::: EXTRACT TO READ

Archive for the ‘Humor’ Category

Mistaken Identity

I am working from home this morning due to a paperwork error.

Yesterday morning, after a brief break, I discovered that my badge was no longer allowing me into my office. Upon inquiring at the guard desk, I was told that my building access had been revoked because I was no longer an employee (?!?), whereupon the guards confiscated my work ID.

A few frantic calls later, my supervisor learned that a certain administrator had filed an undated “separation notice” with my name on it. Security then deactivated my badge.

By the time we managed to convince security there had been a mistake and that I really should be allowed into the building — in all likelihood the notice was meant for an intern with the same name — they had sent in my badge for destruction. Now I need to get a piece of paper from the administration person who filed the separation notice saying that, no, I AM a valid employee so I can get a new ID. Oh, joy.

Since we have no idea when this certain administrator will be available — she has been out all week — my supervisor has told me to work from home until we can reach her. Hey, life isn’t all bad ….

 

When a Man Goes Shopping

Someone once told me that men and women approach stores in different ways. Men supposedly are “hunters”; they go into a store, get what they came for, then leave. Women, on the other hand, supposedly are “gatherers”; they browse through the aisles when they shop and buy accordingly.

Today, with our cul-de-sac finally cleared out from Snowpocalypse, Chris decided to run some errands, including a trip to the store. I gave him a list of supplies we needed such as milk, bread, eggs and ground meat.

Not only did Chris come back with the items on the list, but he also purchased several packages of chocolate (including a Valentine’s Day box for me — aw), several types of ice cream, cookies, goldfish crackers, Cheez-Its and Velveeta shells-and-cheese.

So much for that generalization!

 

Lurker!

Apparently this blog has at least one regular reader. (Hi!) She has yet to comment on anything I’ve written, though. Lurker!

 

What did you get for Christmas?

Technically I received a Wii gaming system for Christmas. It was supposed to be a fun way for me to get exercise. In reality, I have spent about 20 minutes using it, hurting my finger in the process. In contrast, A.J. and Chris have spent the last few days playing with it. I guess the Wii was really a gift for the household!

::::::
::: GIVEN ENTRIES

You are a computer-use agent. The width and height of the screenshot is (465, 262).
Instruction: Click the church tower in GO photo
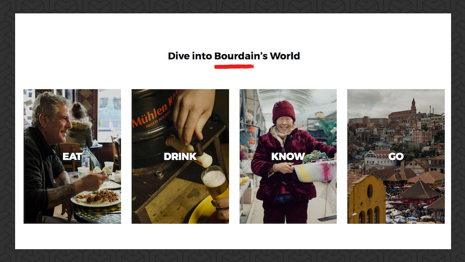pos(413,107)
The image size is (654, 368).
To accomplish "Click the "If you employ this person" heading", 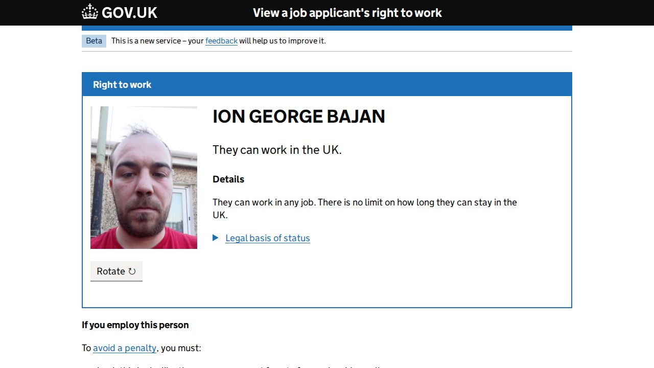I will 135,325.
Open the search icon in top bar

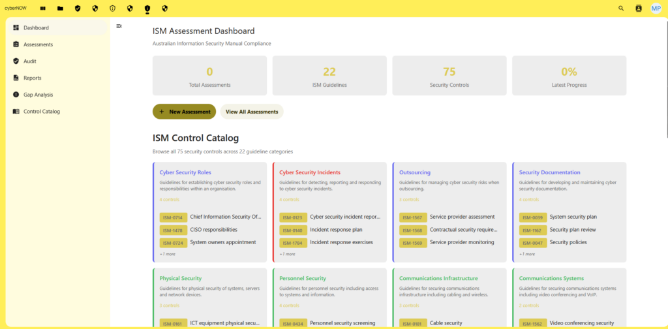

::::::

## REQUIREMENT:
Repeat the humor blog posts above word for word, everything from "Someone once told" down to "and Velveeta shells-and-cheese.".

## ANSWER FOR THIS EXERCISE:
Someone once told me that men and women approach stores in different ways. Men supposedly are “hunters”; they go into a store, get what they came for, then leave. Women, on the other hand, supposedly are “gatherers”; they browse through the aisles when they shop and buy accordingly.

Today, with our cul-de-sac finally cleared out from Snowpocalypse, Chris decided to run some errands, including a trip to the store. I gave him a list of supplies we needed such as milk, bread, eggs and ground meat.

Not only did Chris come back with the items on the list, but he also purchased several packages of chocolate (including a Valentine’s Day box for me — aw), several types of ice cream, cookies, goldfish crackers, Cheez-Its and Velveeta shells-and-cheese.